▶ GOAL:
Reproduce the material below verbatim, starting at the line with "Identify the click" and ending at the line with "Мужские (295, 1907)", including both of those lines and nothing beyond them.

#####

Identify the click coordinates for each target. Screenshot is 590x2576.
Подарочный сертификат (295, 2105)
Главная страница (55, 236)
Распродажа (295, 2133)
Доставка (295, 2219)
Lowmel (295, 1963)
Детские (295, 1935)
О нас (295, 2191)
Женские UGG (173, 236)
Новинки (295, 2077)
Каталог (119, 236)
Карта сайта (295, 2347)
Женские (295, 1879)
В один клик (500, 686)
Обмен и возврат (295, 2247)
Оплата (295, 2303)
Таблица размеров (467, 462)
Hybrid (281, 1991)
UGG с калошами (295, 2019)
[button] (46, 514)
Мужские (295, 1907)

#####

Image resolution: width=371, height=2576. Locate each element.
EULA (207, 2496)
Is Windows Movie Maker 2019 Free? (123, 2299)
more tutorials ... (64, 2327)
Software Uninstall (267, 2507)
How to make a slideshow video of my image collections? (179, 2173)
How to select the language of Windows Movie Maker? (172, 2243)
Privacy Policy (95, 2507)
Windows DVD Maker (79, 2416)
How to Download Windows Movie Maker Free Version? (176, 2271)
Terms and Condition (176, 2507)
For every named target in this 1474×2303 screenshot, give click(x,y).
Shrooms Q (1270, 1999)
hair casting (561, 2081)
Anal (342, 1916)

#####

▶ TASK OUTPUT:
Identify the click coordinates for each target. Screenshot is 590x2576.
Подарочный сертификат (295, 2105)
Главная страница (55, 236)
Распродажа (295, 2133)
Доставка (295, 2219)
Lowmel (295, 1963)
Детские (295, 1935)
О нас (295, 2191)
Женские UGG (173, 236)
Новинки (295, 2077)
Каталог (119, 236)
Карта сайта (295, 2347)
Женские (295, 1879)
В один клик (500, 686)
Обмен и возврат (295, 2247)
Оплата (295, 2303)
Таблица размеров (467, 462)
Hybrid (281, 1991)
UGG с калошами (295, 2019)
[button] (46, 514)
Мужские (295, 1907)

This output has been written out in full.